56) [T] Let $$\vecs F_k=⟨1,k,k^2⟩, k=1,...,n$$ be $$n$$ forces acting on a particle, with $$n≥2.$$

a. Find the net force $$\vecs F=\sum_{k=1}^n\vecs F_k.$$ Express the answer using standard unit vectors.

b. Use a computer algebra system (CAS) to find $$n$$ such that $$\|\vecs F\|<100.$$

57) The force of gravity $$\vecs F$$ acting on an object is given by $$\vecs F=m\vecs g$$, where $$m$$ is the mass of the object (expressed in kilograms) and $$\vecs g$$ is acceleration resulting from gravity, with $$\|\vecs g\|=9.8 \,N/kg.$$ A 2-kg disco ball hangs by a chain from the ceiling of a room.

a. Find the force of gravity $$\vecs F$$ acting on the disco ball and find its magnitude.

b. Find the force of tension $$\vecs T$$ in the chain and its magnitude.

Express the answers using standard unit vectors.

$$a. \vecs F=−19.6\hat{\mathbf k}, \quad \|\vecs F\|=19.6 \,N$$
$$b. \vecs T=19.6\hat{\mathbf k}, \quad \|\vecs T\|=19.6 \,N$$

58) A 5-kg pendant chandelier is designed such that the alabaster bowl is held by four chains of equal length, as shown in the following figure.

a. Find the magnitude of the force of gravity acting on the chandelier.

» EXERCISE TASK 1
Reproduce the force problems verbatim, starting at "57) The force" and ending at "answers using standard unit vectors.".

» DATA FOR THIS TASK
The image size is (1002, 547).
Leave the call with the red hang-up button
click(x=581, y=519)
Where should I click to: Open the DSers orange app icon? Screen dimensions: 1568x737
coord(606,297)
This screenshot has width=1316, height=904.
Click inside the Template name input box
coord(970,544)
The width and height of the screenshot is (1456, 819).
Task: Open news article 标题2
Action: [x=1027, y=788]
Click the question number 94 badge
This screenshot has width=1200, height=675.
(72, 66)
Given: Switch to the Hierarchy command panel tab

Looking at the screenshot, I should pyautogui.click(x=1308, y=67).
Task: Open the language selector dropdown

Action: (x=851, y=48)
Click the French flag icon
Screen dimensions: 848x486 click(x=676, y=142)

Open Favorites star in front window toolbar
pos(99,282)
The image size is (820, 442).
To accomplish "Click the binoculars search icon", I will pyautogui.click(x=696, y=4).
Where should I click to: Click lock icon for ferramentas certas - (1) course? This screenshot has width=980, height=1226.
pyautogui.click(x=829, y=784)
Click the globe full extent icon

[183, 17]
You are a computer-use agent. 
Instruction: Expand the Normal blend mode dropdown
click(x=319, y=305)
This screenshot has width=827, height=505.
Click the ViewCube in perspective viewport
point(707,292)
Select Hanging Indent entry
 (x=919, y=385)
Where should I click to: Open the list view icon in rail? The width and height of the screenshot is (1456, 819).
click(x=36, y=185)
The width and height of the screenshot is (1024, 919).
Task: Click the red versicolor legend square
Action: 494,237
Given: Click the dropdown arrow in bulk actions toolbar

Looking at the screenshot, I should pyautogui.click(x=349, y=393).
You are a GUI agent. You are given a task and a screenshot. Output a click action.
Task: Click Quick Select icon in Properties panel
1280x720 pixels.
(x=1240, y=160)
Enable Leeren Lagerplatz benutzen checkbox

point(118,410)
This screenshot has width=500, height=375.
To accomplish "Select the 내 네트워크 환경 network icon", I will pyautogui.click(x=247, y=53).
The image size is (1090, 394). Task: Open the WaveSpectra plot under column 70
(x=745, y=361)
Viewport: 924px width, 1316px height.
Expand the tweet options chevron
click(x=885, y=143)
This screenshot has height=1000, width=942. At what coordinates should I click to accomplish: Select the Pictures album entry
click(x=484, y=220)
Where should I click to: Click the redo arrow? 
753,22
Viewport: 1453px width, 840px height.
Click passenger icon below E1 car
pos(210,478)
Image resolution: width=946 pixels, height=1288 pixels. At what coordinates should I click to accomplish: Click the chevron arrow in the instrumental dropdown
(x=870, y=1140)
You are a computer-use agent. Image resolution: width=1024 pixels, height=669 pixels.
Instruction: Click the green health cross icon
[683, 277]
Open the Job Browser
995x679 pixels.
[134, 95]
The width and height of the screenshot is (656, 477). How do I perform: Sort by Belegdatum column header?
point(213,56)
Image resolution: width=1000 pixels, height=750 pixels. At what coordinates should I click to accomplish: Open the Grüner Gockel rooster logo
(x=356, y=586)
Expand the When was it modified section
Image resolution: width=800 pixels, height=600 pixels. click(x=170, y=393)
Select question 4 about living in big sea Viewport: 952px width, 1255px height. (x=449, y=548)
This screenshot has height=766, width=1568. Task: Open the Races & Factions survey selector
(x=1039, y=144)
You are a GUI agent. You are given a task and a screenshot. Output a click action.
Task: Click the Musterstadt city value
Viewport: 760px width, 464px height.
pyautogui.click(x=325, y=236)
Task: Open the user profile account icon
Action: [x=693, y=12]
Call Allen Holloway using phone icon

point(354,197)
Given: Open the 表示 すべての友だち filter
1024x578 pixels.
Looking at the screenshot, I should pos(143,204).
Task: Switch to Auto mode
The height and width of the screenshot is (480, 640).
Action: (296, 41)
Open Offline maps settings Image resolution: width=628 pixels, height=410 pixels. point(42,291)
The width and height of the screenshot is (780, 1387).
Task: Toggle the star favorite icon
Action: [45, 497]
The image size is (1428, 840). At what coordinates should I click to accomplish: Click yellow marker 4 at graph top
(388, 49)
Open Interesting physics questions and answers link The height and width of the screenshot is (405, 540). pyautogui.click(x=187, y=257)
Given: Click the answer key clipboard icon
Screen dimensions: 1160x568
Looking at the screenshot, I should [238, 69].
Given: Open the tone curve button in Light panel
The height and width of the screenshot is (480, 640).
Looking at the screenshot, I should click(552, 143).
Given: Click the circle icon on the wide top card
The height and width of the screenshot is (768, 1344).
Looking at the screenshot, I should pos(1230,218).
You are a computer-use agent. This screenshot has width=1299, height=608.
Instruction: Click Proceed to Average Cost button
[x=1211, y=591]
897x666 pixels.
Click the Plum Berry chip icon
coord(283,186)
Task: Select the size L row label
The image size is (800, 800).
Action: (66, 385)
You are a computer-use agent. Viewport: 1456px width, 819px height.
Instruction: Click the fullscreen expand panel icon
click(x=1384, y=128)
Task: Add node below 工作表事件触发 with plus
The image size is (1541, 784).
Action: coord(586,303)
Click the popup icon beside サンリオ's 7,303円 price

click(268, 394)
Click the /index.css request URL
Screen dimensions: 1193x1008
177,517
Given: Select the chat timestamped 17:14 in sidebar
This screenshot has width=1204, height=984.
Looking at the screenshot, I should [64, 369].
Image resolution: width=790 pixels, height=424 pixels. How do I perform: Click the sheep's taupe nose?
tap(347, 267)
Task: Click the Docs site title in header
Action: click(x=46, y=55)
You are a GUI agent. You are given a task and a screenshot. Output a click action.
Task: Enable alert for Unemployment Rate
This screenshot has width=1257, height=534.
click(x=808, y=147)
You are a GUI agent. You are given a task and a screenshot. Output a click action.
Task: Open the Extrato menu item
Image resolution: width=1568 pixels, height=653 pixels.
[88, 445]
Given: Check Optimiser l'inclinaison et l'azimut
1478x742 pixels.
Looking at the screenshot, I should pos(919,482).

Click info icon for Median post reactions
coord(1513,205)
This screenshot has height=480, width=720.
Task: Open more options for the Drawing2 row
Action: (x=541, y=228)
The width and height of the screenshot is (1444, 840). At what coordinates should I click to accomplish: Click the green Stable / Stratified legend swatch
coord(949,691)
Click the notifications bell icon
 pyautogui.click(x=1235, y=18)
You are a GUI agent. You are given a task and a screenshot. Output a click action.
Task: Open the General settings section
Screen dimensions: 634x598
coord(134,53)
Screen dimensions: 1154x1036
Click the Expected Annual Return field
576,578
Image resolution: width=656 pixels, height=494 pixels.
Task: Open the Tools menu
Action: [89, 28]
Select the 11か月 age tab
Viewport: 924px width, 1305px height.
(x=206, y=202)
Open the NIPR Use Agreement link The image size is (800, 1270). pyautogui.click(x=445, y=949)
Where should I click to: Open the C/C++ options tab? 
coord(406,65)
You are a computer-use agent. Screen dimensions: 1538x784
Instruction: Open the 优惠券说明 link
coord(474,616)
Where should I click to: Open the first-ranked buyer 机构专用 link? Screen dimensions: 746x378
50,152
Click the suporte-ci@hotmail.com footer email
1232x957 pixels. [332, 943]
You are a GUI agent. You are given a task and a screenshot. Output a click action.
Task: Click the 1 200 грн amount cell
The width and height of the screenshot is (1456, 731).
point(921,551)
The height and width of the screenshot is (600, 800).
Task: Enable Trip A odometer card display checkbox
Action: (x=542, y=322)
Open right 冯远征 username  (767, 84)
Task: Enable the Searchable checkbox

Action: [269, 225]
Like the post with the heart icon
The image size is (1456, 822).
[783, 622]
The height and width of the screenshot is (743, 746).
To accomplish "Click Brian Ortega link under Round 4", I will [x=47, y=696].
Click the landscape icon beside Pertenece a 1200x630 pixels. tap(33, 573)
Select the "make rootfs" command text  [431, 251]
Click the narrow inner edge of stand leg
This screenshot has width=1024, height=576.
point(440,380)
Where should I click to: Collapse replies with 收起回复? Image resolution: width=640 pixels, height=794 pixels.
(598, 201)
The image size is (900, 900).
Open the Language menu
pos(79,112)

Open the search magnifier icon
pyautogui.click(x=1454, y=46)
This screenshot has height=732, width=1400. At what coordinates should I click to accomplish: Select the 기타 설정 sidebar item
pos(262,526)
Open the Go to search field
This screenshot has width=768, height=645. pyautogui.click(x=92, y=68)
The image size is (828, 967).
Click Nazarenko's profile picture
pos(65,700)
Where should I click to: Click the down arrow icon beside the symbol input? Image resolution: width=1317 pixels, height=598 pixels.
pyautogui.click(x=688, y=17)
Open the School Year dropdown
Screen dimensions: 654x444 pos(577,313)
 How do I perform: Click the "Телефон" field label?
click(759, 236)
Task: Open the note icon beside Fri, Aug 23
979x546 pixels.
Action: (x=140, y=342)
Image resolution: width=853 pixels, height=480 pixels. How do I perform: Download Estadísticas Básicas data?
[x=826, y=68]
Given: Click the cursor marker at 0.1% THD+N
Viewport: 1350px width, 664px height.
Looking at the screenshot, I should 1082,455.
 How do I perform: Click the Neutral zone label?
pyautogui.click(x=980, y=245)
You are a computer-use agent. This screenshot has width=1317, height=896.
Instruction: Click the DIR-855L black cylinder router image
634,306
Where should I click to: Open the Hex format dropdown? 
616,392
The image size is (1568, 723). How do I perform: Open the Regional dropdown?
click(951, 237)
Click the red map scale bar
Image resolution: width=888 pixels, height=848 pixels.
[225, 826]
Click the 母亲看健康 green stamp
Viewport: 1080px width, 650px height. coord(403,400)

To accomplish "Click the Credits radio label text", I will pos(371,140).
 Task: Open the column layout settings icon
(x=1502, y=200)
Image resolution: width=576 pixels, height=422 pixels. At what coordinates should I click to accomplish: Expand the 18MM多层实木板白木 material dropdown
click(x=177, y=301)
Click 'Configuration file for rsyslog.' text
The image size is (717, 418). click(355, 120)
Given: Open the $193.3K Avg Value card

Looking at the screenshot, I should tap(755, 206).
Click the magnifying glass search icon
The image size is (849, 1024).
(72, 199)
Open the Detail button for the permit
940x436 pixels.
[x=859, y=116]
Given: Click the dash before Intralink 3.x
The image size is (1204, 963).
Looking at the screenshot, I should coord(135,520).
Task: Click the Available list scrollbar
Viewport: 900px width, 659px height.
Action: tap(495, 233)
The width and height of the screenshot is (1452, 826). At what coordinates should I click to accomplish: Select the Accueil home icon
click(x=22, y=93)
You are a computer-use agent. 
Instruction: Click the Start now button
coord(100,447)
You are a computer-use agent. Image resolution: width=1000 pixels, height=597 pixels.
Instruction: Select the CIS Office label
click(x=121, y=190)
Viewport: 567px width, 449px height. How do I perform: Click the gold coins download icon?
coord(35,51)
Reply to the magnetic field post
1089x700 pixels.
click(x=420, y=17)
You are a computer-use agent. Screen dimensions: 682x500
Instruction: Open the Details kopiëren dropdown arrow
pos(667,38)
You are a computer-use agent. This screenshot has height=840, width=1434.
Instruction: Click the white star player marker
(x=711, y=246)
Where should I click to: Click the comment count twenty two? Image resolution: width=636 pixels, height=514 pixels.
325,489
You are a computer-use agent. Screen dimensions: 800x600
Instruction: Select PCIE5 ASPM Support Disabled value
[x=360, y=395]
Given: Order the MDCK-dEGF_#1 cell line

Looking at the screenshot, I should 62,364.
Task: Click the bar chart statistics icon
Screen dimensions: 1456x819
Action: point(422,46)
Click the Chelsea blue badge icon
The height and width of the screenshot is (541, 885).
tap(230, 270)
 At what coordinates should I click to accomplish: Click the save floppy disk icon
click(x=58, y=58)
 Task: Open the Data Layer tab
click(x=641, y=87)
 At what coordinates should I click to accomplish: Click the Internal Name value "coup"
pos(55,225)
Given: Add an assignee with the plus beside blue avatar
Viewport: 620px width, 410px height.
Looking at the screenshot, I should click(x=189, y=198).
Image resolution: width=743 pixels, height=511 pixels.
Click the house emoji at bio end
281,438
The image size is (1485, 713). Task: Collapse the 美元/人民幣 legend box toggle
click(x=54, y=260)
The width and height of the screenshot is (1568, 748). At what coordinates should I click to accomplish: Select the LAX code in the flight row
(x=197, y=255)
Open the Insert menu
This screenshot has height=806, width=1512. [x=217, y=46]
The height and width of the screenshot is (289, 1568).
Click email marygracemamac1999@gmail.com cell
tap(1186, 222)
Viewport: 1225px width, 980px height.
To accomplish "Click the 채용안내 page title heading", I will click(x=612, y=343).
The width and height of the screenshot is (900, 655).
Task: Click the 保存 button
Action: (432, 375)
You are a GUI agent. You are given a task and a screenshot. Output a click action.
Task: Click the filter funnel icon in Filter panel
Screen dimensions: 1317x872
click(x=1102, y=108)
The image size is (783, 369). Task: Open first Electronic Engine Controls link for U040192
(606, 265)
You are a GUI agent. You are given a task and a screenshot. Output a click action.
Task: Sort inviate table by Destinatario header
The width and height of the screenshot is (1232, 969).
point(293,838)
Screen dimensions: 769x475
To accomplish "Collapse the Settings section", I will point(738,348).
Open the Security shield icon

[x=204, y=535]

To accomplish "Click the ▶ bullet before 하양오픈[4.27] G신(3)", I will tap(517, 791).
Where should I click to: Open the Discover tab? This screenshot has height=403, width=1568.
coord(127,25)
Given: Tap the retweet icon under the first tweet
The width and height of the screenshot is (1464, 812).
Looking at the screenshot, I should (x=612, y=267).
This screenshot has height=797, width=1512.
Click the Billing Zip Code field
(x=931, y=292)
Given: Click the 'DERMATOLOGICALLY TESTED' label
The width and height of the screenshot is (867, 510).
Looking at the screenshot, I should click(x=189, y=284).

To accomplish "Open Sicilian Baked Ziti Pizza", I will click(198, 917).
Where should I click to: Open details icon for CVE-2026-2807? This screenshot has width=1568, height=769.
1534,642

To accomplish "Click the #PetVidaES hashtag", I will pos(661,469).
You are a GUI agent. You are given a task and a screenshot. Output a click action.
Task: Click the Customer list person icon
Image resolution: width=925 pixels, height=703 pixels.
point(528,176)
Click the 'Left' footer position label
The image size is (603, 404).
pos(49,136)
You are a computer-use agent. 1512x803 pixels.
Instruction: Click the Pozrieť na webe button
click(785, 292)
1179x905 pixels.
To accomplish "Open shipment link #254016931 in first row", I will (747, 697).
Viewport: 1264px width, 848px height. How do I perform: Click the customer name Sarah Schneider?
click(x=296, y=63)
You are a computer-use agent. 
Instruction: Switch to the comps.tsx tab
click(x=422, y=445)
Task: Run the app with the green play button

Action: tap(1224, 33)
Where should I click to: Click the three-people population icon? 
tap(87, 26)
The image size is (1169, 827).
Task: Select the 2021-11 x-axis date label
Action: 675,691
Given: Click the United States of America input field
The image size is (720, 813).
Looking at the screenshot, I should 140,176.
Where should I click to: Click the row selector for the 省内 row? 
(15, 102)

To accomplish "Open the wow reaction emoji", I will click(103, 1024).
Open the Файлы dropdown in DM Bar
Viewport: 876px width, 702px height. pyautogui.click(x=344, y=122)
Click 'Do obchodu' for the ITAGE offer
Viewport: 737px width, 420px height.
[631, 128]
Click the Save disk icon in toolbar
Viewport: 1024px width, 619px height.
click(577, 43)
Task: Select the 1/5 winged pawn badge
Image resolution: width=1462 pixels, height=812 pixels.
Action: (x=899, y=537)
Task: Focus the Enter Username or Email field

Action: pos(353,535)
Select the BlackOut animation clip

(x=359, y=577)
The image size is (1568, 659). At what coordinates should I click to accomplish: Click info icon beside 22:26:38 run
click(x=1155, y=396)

» EXERCISE TASK 2
Format the entries as a Markdown table with the columns No. and Line, starting at the line that contains "This screenshot has width=500, height=375." and ending at the line that contains "(x=870, y=1140)". Skip any blank lines.

» SOLUTION 1
57) The force of gravity $$\vecs F$$ acting on an object is given by $$\vecs F=m\vecs g$$, where $$m$$ is the mass of the object (expressed in kilograms) and $$\vecs g$$ is acceleration resulting from gravity, with $$\|\vecs g\|=9.8 \,N/kg.$$ A 2-kg disco ball hangs by a chain from the ceiling of a room.

a. Find the force of gravity $$\vecs F$$ acting on the disco ball and find its magnitude.

b. Find the force of tension $$\vecs T$$ in the chain and its magnitude.

Express the answers using standard unit vectors.

» SOLUTION 2
| No. | Line |
|---|---|
| 1 | This screenshot has width=500, height=375. |
| 2 | To accomplish "Select the 내 네트워크 환경 network icon", I will pyautogui.click(x=247, y=53). |
| 3 | The image size is (1090, 394). Task: Open the WaveSpectra plot under column 70 |
| 4 | (x=745, y=361) |
| 5 | Viewport: 924px width, 1316px height. |
| 6 | Expand the tweet options chevron |
| 7 | click(x=885, y=143) |
| 8 | This screenshot has height=1000, width=942. At what coordinates should I click to accomplish: Select the Pictures album entry |
| 9 | click(x=484, y=220) |
| 10 | Where should I click to: Click the redo arrow?  |
| 11 | 753,22 |
| 12 | Viewport: 1453px width, 840px height. |
| 13 | Click passenger icon below E1 car |
| 14 | pos(210,478) |
| 15 | Image resolution: width=946 pixels, height=1288 pixels. At what coordinates should I click to accomplish: Click the chevron arrow in the instrumental dropdown |
| 16 | (x=870, y=1140) |